Por Christian Villalobos
En el mundo de la profesión, hay situaciones que es imposible defender o afirmar dada su evidente equivocación. Si bien es cierto que el pueblo cree en aparecidos, en cocodrilos que vuelan (aunque sea bajito), personas que viendo su reloj cuando el jefe les pregunta la hora responden ¿qué horas quiere usted que sean?, otros que creen que la delincuencia se termina con abrazos y respetando al Sr. Delincuente, o que con un caldo de guajolote se cura cualquier enfermedad; ninguno de estos se le puede aceptar a un jurisconsulto, un médico, un ingeniero, un administrador público o un politólogo. Para eso están los aplaudidores y los legisladores del partido guinda y sus aliados.
Si bien es cierto que existe un solo poder, que para su ejercicio (y equilibrio) se divide en Legislativo, ejecutivo y judicial (en ese orden), por considerarse que los dos primeros son electos bajo oclocrático derecho de simpatizar con el que consideran más simpático, no necesariamente el mejor; en el caso de la Suprema Corte la cosa cambia, pues para ser miembro de la más alta tribuna de la justicia del país los requisitos están muy elevados, dada su naturaleza, estos no son electos popularmente, por ello se desprende de la pulcritud con la que deben de resolver los arrebatos que los otros dos poderes incurren constantemente.
El Presidente y los legisladores actúan bajo la presión de los tiempos y los momentos, el presidente y sus esbirros buscan a toda costa dotarle de mayores facultades al Ejecutivo, aunque esto sea lo más peligroso que existe para una democracia, sin embargo, el órgano colegiado de la Suprema Corte de Justicia de la Nación, con ministros considerados como “eminencias y doctos en el derecho”, son a final de cuentas quienes moderan esas pasiones de momento.

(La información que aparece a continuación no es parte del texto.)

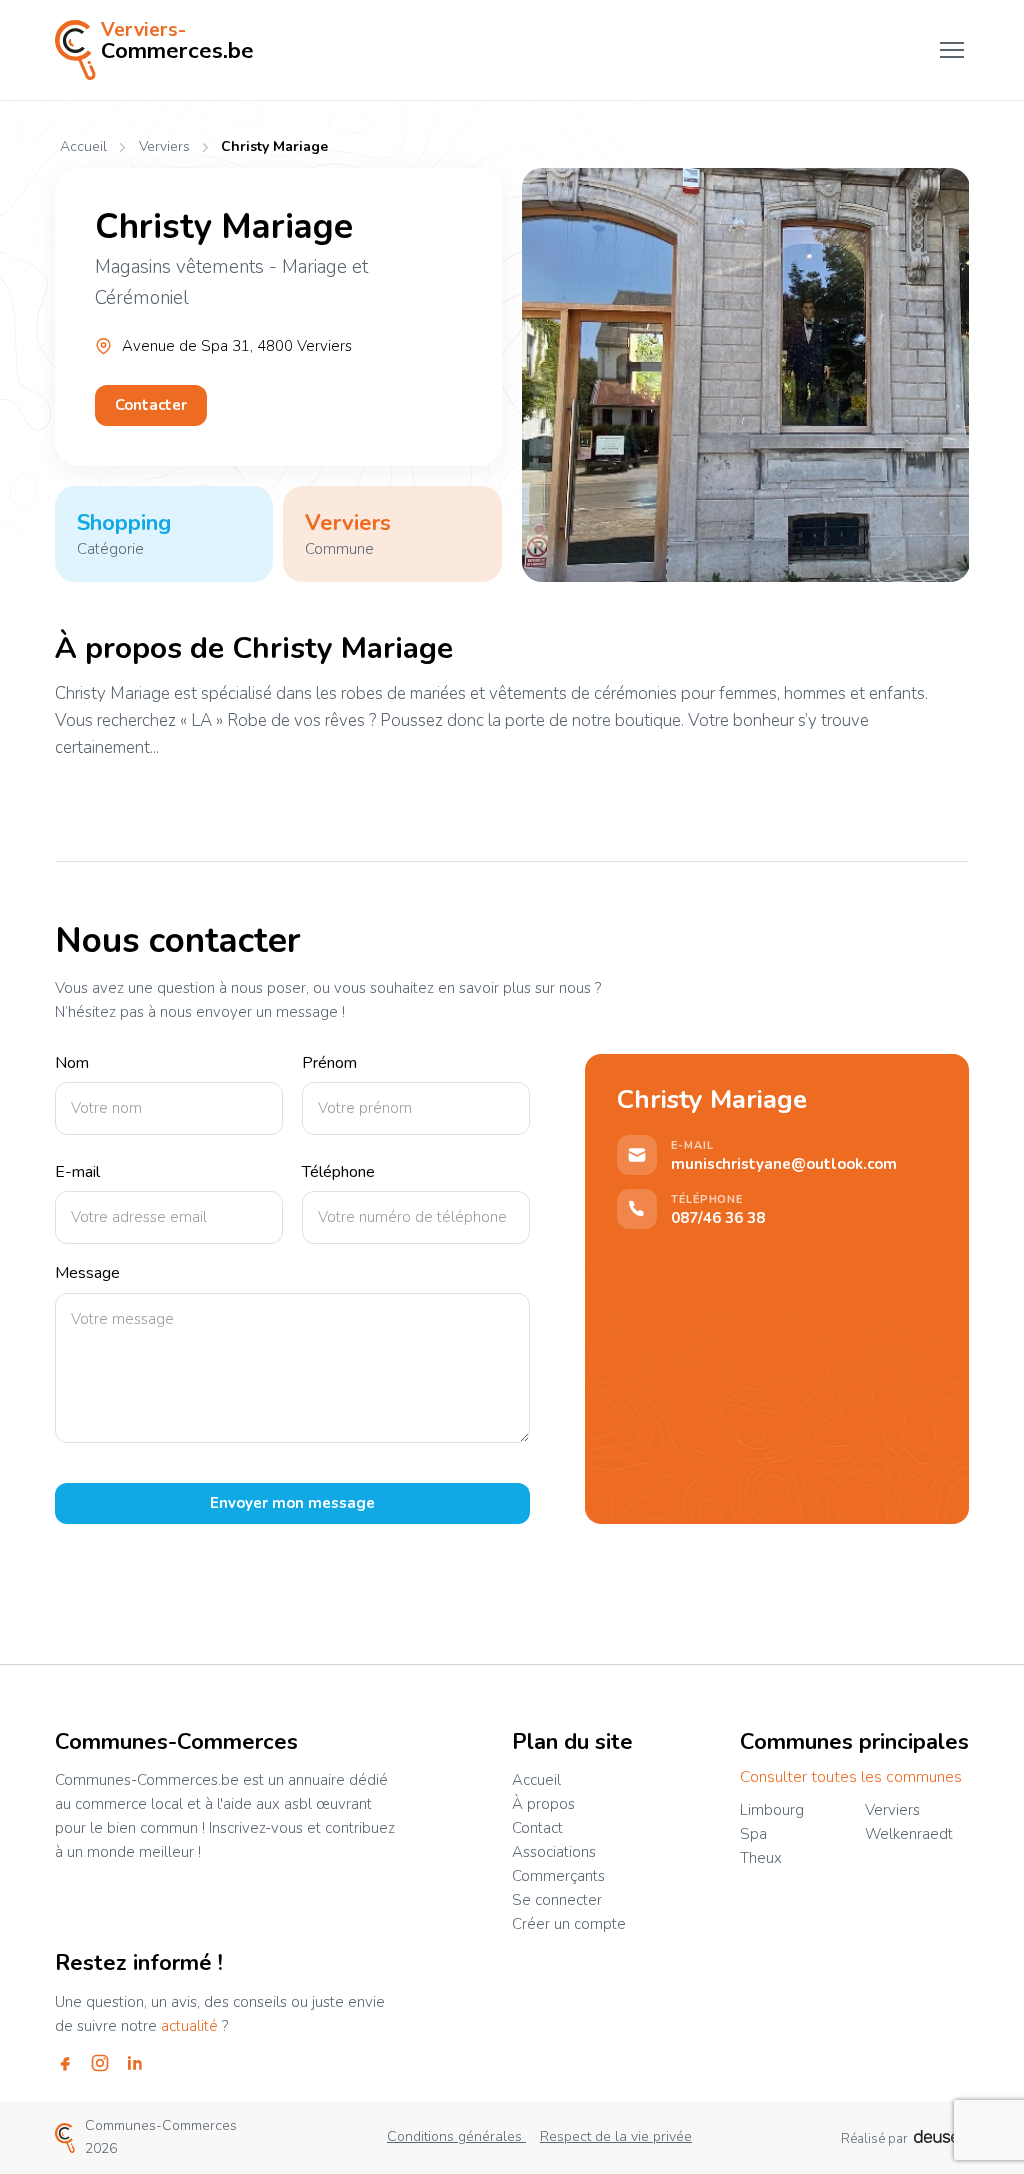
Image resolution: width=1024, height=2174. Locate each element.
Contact (537, 1828)
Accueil (83, 147)
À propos (543, 1804)
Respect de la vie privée (616, 2136)
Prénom (329, 1063)
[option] (746, 375)
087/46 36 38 (718, 1218)
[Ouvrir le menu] (952, 50)
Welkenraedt (909, 1834)
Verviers (164, 147)
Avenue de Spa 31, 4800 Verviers (237, 346)
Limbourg (772, 1810)
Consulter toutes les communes (851, 1777)
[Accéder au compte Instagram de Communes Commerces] (100, 2063)
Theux (761, 1858)
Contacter (151, 405)
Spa (753, 1834)
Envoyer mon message (292, 1503)
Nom (72, 1063)
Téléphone (338, 1172)
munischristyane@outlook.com (784, 1164)
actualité (189, 2026)
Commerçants (558, 1876)
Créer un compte (569, 1924)
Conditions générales (456, 2136)
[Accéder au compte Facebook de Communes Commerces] (65, 2063)
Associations (554, 1852)
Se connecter (557, 1900)
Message (87, 1273)
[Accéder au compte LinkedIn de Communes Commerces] (135, 2063)
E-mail (77, 1172)
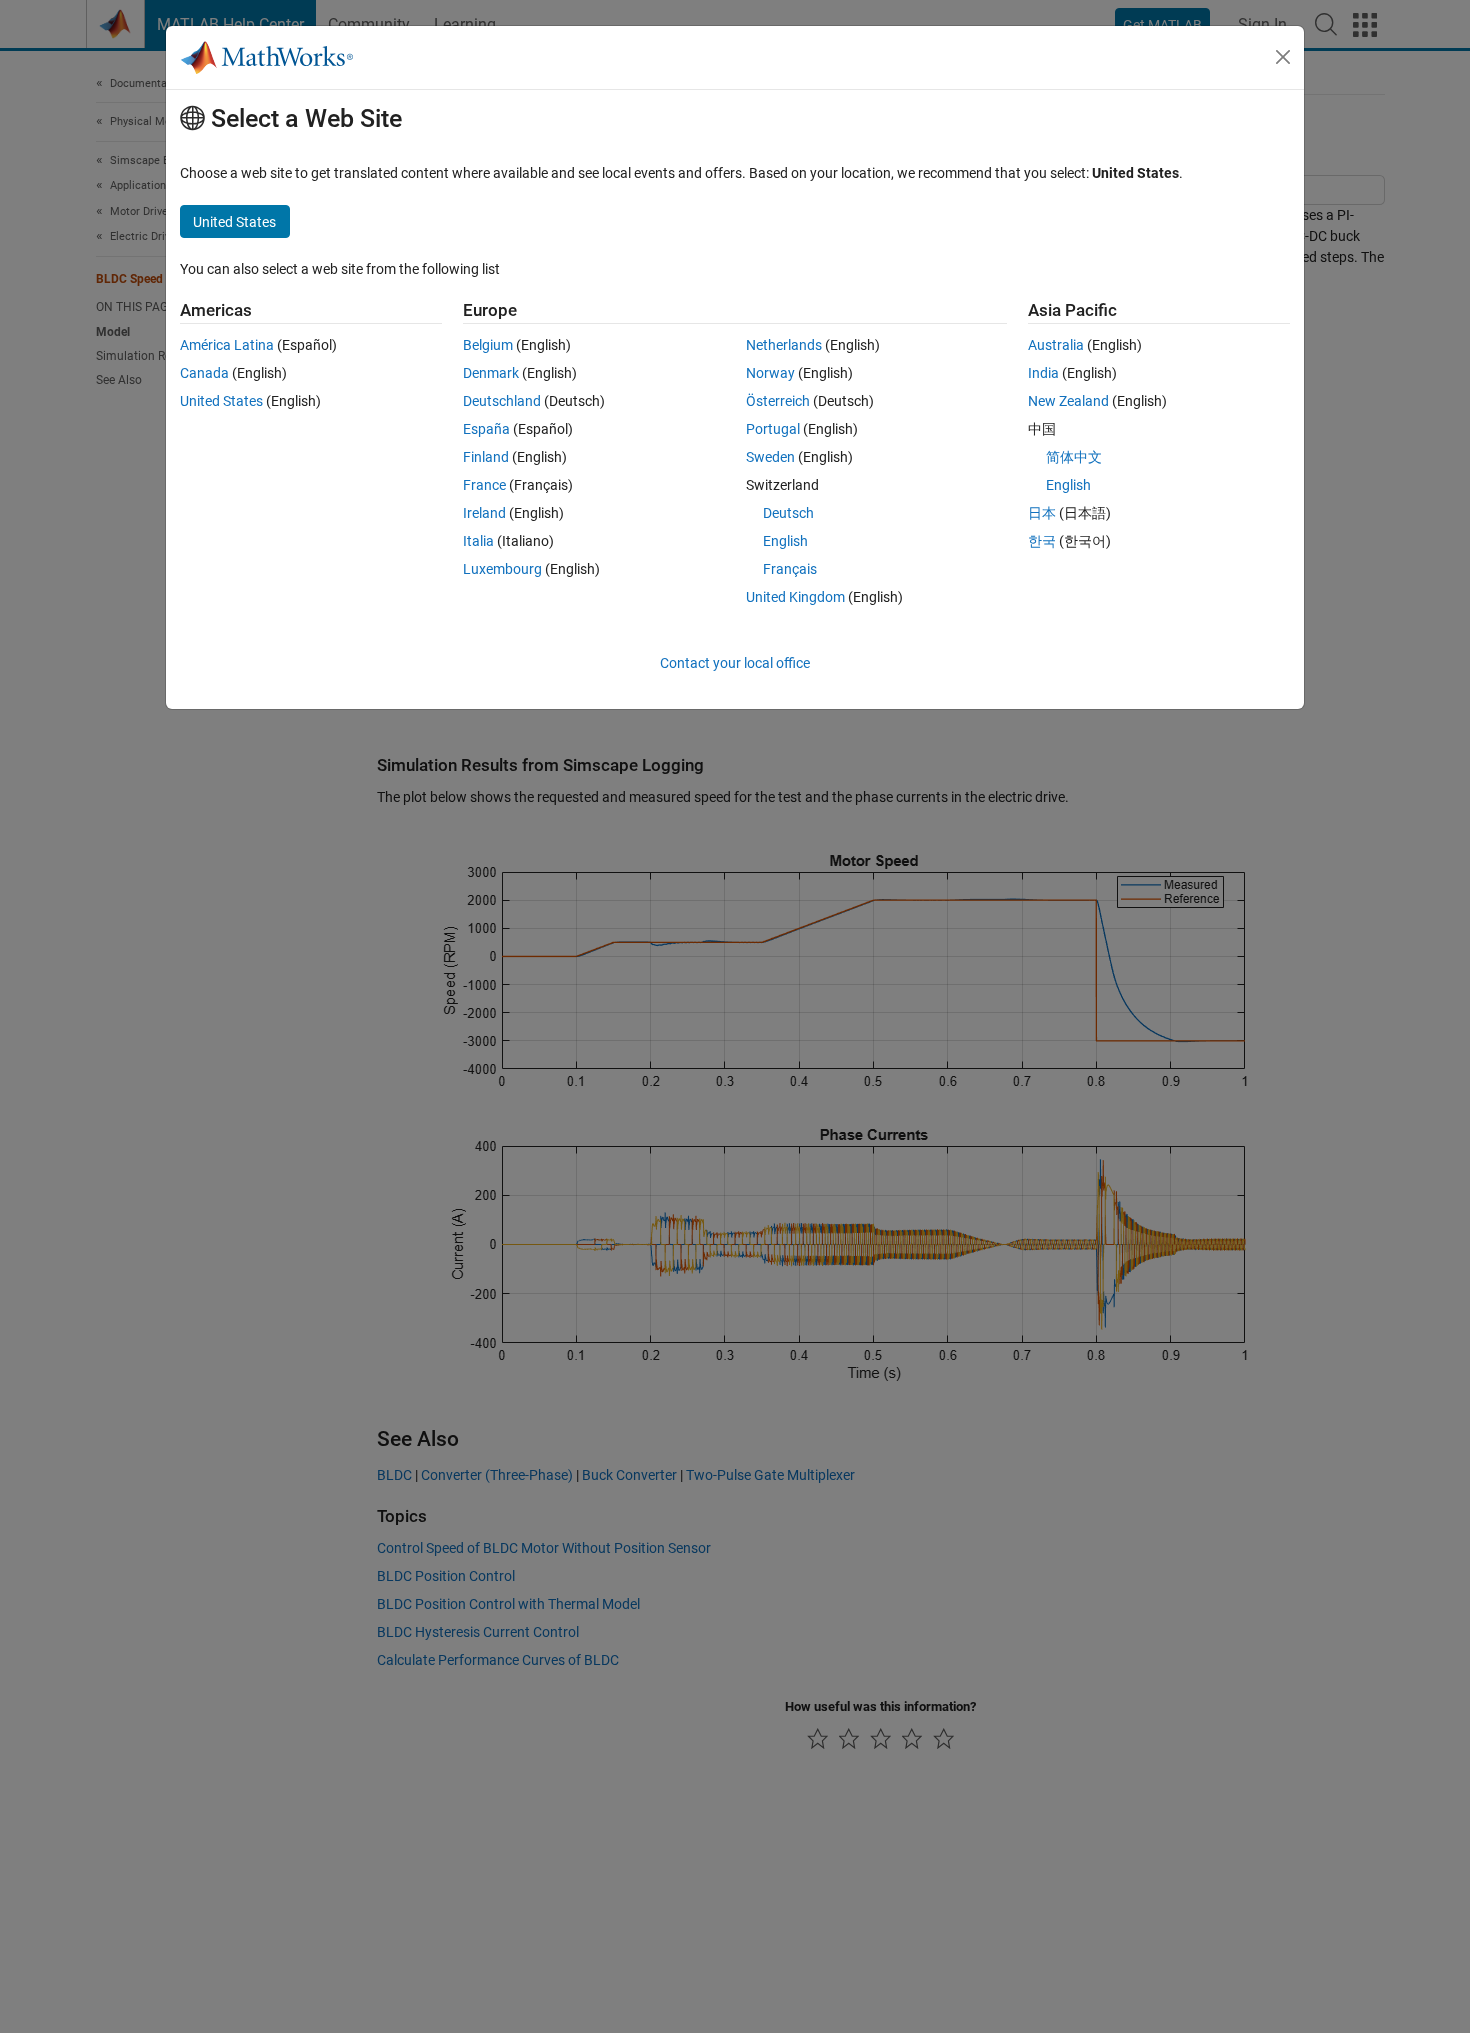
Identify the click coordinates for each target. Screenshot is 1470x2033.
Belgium (488, 345)
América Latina (227, 345)
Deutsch (788, 513)
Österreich (778, 401)
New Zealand (1068, 401)
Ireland (484, 513)
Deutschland (502, 401)
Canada (204, 373)
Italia (478, 541)
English (785, 541)
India (1043, 373)
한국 (1042, 541)
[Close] (1283, 57)
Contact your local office (735, 663)
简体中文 (1074, 457)
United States (221, 401)
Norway (770, 373)
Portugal (773, 429)
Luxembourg (502, 569)
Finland (486, 457)
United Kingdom (795, 597)
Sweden (770, 457)
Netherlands (784, 345)
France (484, 485)
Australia (1056, 345)
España (486, 429)
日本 (1042, 513)
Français (790, 569)
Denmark (491, 373)
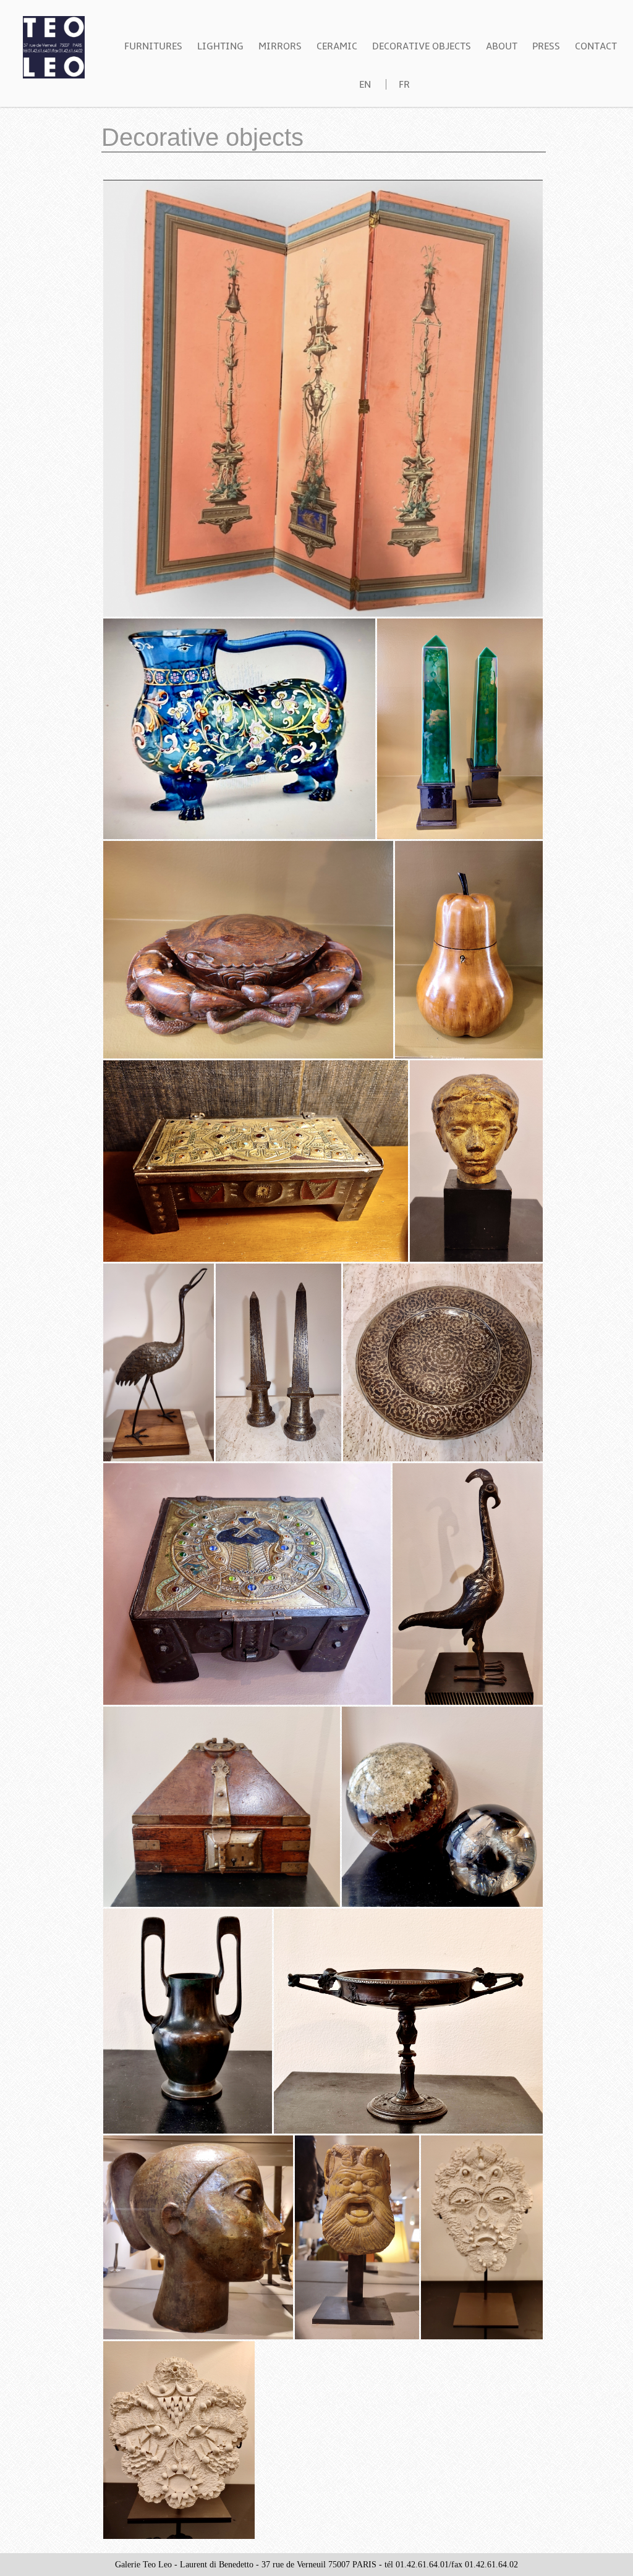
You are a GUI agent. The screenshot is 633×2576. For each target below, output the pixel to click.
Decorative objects (421, 46)
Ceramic (336, 46)
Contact (596, 46)
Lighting (220, 46)
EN (365, 84)
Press (546, 46)
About (501, 46)
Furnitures (153, 46)
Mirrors (280, 46)
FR (404, 84)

Aquí el problema es, que mientras el titular del ejecutivo critica y borra todo aquello que le hace sombra, es la SCJN la última instancia para detener esas pasiones desenfrenadas, es decir, es un momento histórico donde la Corte debe pasar a la historia como el único contrapeso de estas ocurrencias que atropellan la Constitución, empero, el ministro Arturo Saldívar prefirió ser un lacayo del momento a una figura, en su incuestionable inteligencia prefirió ser un siervo del régimen, a un patriota defensor de la Constitución a la que juró cumplir y hacer cumplir.
¿Cuánto dura un mercenario y cuánto dura un guerrero? ¿En qué lugar de la historia prefirió estar el Ministro, en el de la sumisión, o en el de la celosa guardia de la Carta Magna? ¿Cuál será la recompensa que le dé el régimen, como para renunciar a pasar a la historia como el leal defensor de la Ley de leyes?
Es lamentable cuánto son capaces de prostituir su prestigio y su dignidad a los favores del momento. Del caso del voto particular de Yasmín Esquivel Mossa mejor ni hablamos, quizá le plagió el voto al ministro Saldívar.